>>>

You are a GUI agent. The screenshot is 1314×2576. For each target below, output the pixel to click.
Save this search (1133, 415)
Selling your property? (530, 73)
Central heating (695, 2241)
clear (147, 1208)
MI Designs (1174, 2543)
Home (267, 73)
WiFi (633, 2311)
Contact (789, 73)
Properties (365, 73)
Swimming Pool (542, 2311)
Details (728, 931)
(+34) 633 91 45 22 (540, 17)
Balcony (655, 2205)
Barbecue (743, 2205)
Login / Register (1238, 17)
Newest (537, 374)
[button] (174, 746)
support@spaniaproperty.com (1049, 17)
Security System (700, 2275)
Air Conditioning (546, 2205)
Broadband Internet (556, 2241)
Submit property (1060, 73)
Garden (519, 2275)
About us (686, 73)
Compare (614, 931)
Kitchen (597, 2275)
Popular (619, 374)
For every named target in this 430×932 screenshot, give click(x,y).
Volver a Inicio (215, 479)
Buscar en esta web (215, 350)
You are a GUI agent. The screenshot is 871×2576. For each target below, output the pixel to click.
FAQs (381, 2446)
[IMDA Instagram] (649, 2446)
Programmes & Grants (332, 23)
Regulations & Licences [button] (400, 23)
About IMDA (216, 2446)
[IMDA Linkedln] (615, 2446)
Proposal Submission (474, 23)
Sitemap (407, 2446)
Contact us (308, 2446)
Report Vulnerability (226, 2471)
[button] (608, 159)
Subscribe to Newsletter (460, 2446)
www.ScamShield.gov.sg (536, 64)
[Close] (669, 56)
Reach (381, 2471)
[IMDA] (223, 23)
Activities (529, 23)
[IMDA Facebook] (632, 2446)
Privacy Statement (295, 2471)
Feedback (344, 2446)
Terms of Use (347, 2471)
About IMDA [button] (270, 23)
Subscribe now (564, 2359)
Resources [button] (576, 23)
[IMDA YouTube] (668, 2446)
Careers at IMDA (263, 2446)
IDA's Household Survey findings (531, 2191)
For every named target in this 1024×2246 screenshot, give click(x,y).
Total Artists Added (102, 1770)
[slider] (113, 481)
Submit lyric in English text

<<<

> Task to complete
The expected response is every record, reproduced word for word.

> Solution to this exercise
You are a GUI agent. The screenshot is 1314×2576. For each target below, output the pixel to click.
Save this search (1133, 415)
Selling your property? (530, 73)
Central heating (695, 2241)
clear (147, 1208)
MI Designs (1174, 2543)
Home (267, 73)
WiFi (633, 2311)
Contact (789, 73)
Properties (365, 73)
Swimming Pool (542, 2311)
Details (728, 931)
(+34) 633 91 45 22 (540, 17)
Balcony (655, 2205)
Barbecue (743, 2205)
Login / Register (1238, 17)
Newest (537, 374)
[button] (174, 746)
support@spaniaproperty.com (1049, 17)
Security System (700, 2275)
Air Conditioning (546, 2205)
Broadband Internet (556, 2241)
Submit property (1060, 73)
Garden (519, 2275)
About us (686, 73)
Compare (614, 931)
Kitchen (597, 2275)
Popular (619, 374)
For every named target in this 430×932 screenshot, give click(x,y).
Volver a Inicio (215, 479)
Buscar en esta web (215, 350)
You are a GUI agent. The screenshot is 871×2576. For each target below, output the pixel to click.
FAQs (381, 2446)
[IMDA Instagram] (649, 2446)
Programmes & Grants (332, 23)
Regulations & Licences [button] (400, 23)
About IMDA (216, 2446)
[IMDA Linkedln] (615, 2446)
Proposal Submission (474, 23)
Sitemap (407, 2446)
Contact us (308, 2446)
Report Vulnerability (226, 2471)
[button] (608, 159)
Subscribe to Newsletter (460, 2446)
www.ScamShield.gov.sg (536, 64)
[Close] (669, 56)
Reach (381, 2471)
[IMDA] (223, 23)
Activities (529, 23)
[IMDA Facebook] (632, 2446)
Privacy Statement (295, 2471)
Feedback (344, 2446)
Terms of Use (347, 2471)
About IMDA [button] (270, 23)
Subscribe now (564, 2359)
Resources [button] (576, 23)
[IMDA YouTube] (668, 2446)
Careers at IMDA (263, 2446)
IDA's Household Survey findings (531, 2191)
For every named target in this 1024×2246 screenshot, give click(x,y).
Total Artists Added (102, 1770)
[slider] (113, 481)
Submit lyric in English text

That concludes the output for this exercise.